● To do: Repeat verbatim, and only, the lines of the data below, beginning at the line that contains "All Articles (937, 204)" and stopping after the line that contains "Contact Us (297, 13)".

Excerpts from a dataset
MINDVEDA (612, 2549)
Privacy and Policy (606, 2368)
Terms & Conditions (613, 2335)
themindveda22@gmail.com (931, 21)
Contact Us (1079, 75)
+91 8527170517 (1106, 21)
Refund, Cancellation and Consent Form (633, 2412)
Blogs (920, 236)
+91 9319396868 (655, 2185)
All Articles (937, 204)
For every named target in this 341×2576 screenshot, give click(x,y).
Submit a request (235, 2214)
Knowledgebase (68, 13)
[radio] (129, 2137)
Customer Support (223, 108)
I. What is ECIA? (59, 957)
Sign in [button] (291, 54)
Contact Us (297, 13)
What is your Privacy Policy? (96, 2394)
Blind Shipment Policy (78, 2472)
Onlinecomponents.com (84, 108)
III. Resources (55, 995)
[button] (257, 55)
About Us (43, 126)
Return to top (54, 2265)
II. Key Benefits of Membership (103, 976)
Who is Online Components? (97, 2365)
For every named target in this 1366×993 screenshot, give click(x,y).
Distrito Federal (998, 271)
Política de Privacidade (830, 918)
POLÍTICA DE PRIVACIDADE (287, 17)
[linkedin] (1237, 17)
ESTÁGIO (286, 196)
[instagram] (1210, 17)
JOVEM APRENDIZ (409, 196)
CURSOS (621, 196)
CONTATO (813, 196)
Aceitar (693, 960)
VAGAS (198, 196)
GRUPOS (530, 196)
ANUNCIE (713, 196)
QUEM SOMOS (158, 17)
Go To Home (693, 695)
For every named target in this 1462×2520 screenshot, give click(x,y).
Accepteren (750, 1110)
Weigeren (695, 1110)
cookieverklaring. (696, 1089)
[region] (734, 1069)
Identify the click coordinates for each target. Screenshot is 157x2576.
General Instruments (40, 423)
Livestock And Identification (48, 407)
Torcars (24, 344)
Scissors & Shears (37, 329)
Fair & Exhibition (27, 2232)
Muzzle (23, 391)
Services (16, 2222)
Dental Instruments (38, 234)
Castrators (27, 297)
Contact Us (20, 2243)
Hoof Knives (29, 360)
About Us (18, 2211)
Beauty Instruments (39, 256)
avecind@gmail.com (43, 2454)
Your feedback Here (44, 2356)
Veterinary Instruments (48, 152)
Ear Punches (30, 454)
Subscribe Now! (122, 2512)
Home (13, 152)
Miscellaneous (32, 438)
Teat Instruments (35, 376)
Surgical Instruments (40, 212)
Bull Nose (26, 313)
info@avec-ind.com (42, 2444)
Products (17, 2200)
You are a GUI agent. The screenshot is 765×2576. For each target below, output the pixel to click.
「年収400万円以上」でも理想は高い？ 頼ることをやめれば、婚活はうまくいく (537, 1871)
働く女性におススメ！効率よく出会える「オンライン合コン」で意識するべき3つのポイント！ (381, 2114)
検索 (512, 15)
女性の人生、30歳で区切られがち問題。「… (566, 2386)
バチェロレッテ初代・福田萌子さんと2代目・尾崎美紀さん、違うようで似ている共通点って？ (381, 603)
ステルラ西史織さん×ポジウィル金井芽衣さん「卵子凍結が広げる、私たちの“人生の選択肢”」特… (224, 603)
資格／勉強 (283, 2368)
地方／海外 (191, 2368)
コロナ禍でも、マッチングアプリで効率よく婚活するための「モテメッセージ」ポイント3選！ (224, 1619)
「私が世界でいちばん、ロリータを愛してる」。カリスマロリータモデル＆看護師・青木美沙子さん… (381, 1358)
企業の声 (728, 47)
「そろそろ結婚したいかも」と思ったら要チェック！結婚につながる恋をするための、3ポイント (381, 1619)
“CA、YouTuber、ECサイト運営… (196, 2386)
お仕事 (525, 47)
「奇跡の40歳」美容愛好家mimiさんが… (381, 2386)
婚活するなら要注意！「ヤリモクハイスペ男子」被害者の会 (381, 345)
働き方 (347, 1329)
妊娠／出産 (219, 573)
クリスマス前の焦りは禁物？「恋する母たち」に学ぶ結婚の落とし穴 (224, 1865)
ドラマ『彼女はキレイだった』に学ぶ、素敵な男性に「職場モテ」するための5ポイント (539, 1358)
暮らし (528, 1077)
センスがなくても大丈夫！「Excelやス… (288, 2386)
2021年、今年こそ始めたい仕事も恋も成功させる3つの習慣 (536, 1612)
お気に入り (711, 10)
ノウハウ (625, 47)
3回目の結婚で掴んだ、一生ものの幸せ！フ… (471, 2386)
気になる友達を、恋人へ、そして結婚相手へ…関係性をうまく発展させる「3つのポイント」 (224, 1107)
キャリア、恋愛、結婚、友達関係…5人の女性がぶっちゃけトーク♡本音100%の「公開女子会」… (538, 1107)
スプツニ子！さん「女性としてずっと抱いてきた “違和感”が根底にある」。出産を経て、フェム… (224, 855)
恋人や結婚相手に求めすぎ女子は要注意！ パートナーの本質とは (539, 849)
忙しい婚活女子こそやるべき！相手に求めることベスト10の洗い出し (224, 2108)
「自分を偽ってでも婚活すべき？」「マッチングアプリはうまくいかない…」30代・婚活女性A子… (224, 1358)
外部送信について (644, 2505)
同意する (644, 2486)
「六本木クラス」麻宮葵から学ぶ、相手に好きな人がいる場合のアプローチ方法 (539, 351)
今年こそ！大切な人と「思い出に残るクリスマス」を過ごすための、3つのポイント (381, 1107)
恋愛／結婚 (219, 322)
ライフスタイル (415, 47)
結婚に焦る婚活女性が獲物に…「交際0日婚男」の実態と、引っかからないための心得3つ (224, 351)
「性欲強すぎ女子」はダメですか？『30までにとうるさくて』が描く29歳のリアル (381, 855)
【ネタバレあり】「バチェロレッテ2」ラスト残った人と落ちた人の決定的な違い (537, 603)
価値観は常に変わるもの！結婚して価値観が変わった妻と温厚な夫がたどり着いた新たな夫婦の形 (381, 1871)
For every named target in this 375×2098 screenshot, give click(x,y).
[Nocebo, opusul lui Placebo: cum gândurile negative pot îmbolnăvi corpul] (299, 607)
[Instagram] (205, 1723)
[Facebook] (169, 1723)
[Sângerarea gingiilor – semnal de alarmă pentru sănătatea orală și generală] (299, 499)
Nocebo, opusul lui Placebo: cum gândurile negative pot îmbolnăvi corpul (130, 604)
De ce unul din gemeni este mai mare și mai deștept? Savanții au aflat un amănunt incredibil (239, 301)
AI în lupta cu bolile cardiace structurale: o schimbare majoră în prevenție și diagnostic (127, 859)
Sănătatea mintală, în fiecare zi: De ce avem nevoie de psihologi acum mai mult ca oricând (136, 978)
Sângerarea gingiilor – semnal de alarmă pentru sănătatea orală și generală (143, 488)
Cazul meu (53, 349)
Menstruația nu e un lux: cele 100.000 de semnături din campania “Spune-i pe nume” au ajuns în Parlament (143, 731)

● Solution to the exercise:
All Articles (937, 204)
For every named target in this 341×2576 screenshot, give click(x,y).
Submit a request (235, 2214)
Knowledgebase (68, 13)
[radio] (129, 2137)
Customer Support (223, 108)
I. What is ECIA? (59, 957)
Sign in [button] (291, 54)
Contact Us (297, 13)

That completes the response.